E o que antes era um pedido, virou uma ordem. É o que acontece quando um ponto de interrogação é substituído drasticamente por uma exclamação e o tom de voz passa de subordinado para autoritário em questão de segundos.

- Você sabe que eu tô tentando parar, inclusive porque você reclamava que...

- Eu sei... só fuma. Eu não tô te pedindo que me ame, mas que acenda um cigarro.

Lena levanta da cama, caminha trôpega até a mesinha ao lado da janela, abre a bolsa, pega o maço de cigarros de filtro amarelo, coloca um na boca e se põe a praticar um exercício extremamente complexo: encontrar o isqueiro dentro da bolsa. Não acha. Por fim, vira e revira a bolsa, derrubando todo o conteúdo em cima da mesa, espalhando maquiagens, chaves, moedas, absorventes, papéis de bala, comprovantes bancários... e lá está o isqueiro, no meio de toda aquela bagunça que ela não parece fazer a mínima questão de arrumar.

Senta-se na ponta da cadeira, com o dorso ereto, o quadril empinado, e acende aquele cigarro barato que ele só não detesta mais porque adora assisti-la fumar depois que transam.

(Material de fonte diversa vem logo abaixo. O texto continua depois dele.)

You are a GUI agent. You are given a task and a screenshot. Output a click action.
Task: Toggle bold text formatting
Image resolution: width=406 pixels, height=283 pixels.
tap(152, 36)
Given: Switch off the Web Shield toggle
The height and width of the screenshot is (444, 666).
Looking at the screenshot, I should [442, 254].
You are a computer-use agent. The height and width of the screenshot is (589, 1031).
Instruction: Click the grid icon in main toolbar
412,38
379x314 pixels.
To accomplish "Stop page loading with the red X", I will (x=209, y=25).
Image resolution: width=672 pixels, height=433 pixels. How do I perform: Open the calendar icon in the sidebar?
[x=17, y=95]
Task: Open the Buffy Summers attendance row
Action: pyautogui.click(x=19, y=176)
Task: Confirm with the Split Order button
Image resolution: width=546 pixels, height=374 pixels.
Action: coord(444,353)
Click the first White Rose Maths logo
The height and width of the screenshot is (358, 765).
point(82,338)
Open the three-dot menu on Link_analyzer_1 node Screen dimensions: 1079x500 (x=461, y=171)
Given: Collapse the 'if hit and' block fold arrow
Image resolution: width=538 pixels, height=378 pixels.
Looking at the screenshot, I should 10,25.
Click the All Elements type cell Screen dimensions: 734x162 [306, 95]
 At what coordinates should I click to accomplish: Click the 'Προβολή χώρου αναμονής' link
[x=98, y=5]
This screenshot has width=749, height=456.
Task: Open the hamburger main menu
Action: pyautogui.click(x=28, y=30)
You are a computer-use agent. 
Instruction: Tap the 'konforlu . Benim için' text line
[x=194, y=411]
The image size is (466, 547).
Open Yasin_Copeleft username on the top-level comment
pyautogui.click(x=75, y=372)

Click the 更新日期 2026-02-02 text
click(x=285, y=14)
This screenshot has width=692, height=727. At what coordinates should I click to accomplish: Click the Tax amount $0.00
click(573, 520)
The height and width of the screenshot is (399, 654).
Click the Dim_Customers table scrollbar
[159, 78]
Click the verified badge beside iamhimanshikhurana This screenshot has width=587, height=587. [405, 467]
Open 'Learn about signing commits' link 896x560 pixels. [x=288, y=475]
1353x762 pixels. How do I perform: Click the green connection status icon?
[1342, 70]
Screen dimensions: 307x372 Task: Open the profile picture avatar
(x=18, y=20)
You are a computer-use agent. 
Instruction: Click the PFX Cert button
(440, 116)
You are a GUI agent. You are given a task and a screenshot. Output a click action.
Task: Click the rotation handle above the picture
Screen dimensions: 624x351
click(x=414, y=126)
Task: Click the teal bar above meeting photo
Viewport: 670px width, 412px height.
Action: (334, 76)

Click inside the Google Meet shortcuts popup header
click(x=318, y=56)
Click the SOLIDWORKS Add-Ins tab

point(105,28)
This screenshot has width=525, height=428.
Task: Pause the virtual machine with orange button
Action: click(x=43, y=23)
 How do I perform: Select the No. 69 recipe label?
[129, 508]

Um ritual que ele aprecia tanto quanto o ato sexual em si.

Ela fica ali, nua, muda, na penumbra do quarto, contraluz, fumando sem sequer olhar na direção dele. Fingindo indiferença, com a consciência plena da sensualidade de cada movimento minuciosamente observado, de cada tragada, da fumaça que assopra lentamente.

Ele não tem cinzeiro em casa pelo mesmo motivo que não fuma: não encontra utilidade. As cinzas do cigarro caem no chão e ela não se importa.

- Foda-se o teu tapete branco.

- Por que você mudou o cabelo outra vez?

- Por que, diabos, você tem um tapete branco no seu quarto?

- Pelo mesmo motivo que você pinta o cabelo.

- Se isso te irrita tanto, por que você me pediu que viesse?

- Eu não pedi que você viesse com as unhas e os cabelos pintados de vermelho.

- Mas me pediu pra fumar pra você...

Ela descruza as pernas, apoia o cigarro na ponta da mesa, bem na direção do tapete. A fumaça sobe e escapa pela janela, junto com os pensamentos dele, que acompanham o caminho da fumaça enquanto ela o encara, ao passo que ele devolve o olhar com outra pergunta:

- Por que você veio?

Ela riu.

- Pra ter certeza de que você se arrependeu, pra te ver agonizar silenciosamente, bem assim, do jeitinho que você tá fazendo agora...

- Sádica.

- E quanto a você? Por que me chamou?

- Pra lembrar...

Com o tempo, a memória falha. E como se não bastasse falhar, sabota. Ele só lembrava do sorriso dela, da pele lisa, do corpo lindo, do jeito irreverente e falador, das noites em claro fazendo amor (ou das noites de trepadas alucinantes, a depender do seu humor). Precisava lembrar dos vícios, ver as vísceras dos defeitos de novo, bem de perto, pra ter certeza de que ela não era mulher pra ele, com aquelas roupas desleixadas, o sutiã que nunca combinava com a calcinha, o cabelo multicolorido, que ela mudava o tempo inteiro como quem muda de canal quando tem um controle remoto na mão, as unhas mal pintadas de vermelho aberto, roídas nas pontas, o cigarro fedorento que ela fuma com um charme quase insultante, deixando a marca do batom vermelho aberto de péssimo gosto.

Nesta noite, o cigarro duraria a eternidade do silêncio, com diálogos espaçados. E ela ainda haveria de fumar outros tantos pra ele lembrar do que precisava esquecer.

Isso se ela não o tragar antes, entre um cigarro e outro.